Since 2001, POPLINE had been maintained by the Knowledge for Health (K4Health) Project, formerly PIP then INFO, based at the Johns Hopkins Bloomberg School of Public Health/Center for Communication Programs. Access to POPLINE was available free of charge at its website. Other organizations contributed to POPLINE throughout its history, such as the Center for Population and Family Health (CPFH) Library/Information Program at Columbia University, Population Index at Princeton University, and the Carolina Population Center (CPC) at the University of North Carolina.

On September 1, 2019, POPLINE was officially retired along with the rest of the Knowledge for Health (K4Health) Project which closed a few days later.

==Coverage==
POPLINE provided more than 370,000 records citing worldwide literature in the area of reproductive health. The majority of items were published from 1970 to the present, but there were selected citations dating back to 1827. The database added 12 thousand records annually and was updated weekly.

The database consisted of bibliographic citations and abstracts to a variety of materials including journal articles, monographs, technical reports, and unpublished literature.

Subjects covered internationally included family planning methods and programs, fertility, and population law and policy.

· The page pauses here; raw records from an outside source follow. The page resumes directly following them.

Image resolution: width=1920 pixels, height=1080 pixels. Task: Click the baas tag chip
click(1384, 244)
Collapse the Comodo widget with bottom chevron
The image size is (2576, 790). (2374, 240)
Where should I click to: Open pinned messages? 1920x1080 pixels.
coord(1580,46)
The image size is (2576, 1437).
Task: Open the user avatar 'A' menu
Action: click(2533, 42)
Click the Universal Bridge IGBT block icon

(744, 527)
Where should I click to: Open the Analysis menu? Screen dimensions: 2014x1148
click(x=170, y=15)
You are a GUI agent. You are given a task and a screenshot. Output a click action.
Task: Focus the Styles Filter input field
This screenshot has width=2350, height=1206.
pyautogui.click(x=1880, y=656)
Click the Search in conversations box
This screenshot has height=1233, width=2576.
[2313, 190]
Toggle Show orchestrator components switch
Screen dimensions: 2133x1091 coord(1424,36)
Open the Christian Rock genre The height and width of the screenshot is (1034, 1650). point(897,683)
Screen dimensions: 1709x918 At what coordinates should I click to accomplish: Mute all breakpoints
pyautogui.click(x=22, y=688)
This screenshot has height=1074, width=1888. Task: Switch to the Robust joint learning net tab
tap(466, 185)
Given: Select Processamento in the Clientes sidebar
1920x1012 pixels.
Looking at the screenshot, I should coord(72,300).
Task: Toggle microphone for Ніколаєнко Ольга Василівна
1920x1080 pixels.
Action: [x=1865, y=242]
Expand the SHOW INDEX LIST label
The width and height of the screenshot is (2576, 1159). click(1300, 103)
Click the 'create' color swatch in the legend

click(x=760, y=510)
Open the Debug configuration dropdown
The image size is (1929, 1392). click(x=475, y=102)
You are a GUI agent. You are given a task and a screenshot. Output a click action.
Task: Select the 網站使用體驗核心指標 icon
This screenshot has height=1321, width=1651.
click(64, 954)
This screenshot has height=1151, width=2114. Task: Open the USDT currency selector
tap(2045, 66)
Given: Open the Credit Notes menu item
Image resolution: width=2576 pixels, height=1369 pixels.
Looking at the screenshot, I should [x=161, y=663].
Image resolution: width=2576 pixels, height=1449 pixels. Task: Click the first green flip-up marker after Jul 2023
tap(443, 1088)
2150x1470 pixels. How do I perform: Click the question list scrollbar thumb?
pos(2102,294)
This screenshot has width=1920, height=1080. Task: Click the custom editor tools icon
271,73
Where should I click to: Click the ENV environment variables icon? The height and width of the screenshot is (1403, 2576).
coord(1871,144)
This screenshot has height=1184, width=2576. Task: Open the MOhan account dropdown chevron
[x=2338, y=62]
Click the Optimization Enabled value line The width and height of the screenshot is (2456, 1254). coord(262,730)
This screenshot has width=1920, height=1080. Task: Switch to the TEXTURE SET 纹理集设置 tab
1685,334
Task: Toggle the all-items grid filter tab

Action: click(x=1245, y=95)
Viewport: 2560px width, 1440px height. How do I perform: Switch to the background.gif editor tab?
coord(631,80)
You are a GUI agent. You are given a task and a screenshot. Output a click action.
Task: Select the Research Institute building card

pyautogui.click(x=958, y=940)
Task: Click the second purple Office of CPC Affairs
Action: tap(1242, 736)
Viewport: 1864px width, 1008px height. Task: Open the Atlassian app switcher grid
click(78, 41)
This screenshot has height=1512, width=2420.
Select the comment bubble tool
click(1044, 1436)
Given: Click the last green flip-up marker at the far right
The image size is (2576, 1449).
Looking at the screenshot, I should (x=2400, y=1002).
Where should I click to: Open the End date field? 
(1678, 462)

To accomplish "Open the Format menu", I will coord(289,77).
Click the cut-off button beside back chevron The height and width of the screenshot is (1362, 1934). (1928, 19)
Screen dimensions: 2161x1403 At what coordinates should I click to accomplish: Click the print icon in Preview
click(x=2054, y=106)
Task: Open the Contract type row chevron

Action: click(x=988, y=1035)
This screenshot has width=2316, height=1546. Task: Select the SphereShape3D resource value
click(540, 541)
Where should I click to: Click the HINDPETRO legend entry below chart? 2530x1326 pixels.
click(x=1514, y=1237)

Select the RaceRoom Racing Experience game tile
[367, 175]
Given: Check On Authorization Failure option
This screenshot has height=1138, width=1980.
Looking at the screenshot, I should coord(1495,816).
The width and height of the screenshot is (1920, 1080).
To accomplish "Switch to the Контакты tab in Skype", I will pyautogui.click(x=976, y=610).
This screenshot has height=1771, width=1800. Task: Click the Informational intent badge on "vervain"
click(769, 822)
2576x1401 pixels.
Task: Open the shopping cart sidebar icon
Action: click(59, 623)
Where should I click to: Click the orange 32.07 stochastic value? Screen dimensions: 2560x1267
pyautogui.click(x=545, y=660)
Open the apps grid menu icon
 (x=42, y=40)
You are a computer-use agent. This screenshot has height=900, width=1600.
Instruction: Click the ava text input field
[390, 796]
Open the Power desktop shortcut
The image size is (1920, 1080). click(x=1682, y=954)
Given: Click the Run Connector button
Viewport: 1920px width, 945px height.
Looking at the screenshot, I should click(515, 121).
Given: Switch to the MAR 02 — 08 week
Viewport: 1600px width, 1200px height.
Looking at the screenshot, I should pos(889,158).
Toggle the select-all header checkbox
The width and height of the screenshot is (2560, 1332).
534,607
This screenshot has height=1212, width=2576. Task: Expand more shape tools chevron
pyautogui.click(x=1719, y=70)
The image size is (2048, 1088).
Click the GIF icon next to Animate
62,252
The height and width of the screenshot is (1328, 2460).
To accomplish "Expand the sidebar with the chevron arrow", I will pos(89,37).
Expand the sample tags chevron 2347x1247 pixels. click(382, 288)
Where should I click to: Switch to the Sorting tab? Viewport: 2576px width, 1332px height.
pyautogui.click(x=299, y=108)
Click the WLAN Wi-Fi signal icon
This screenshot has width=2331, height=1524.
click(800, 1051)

Additional subjects covered in reference to developing countries include adolescent reproductive health, demography, environmental health, gender and health, health communication, sexually transmitted infections, maternal and child health, population and environment, and women in development.

==Services==
POPLINE had both basic and advanced searches and offered customized searches provided on request to persons or institutions in developing countries. Full-text copies for most of the documents cited in POPLINE could be requested from users in low-income countries free of charge via mail or sent by email. In addition to free text searching, the database could be searched by keywords from the POPLINE Thesaurus, a controlled vocabulary of 2,400+ terms used to index documents in the database.

==Controversy==
In 2008, The New York Times reported that Johns Hopkins University had instructed the POPLINE search engine to ignore the search term "abortion", as it ignores search terms such as "a" and "the", in February 2008 in response to pressure from the United States Agency for International Development. Making the term a stop word removed the ability of users to search for this common term for a reproductive health issue.

After learning of the restriction on finding abortion-related articles, the dean of the Johns Hopkins Bloomberg School of Public Health, Michael J. Klag, lifted the restriction.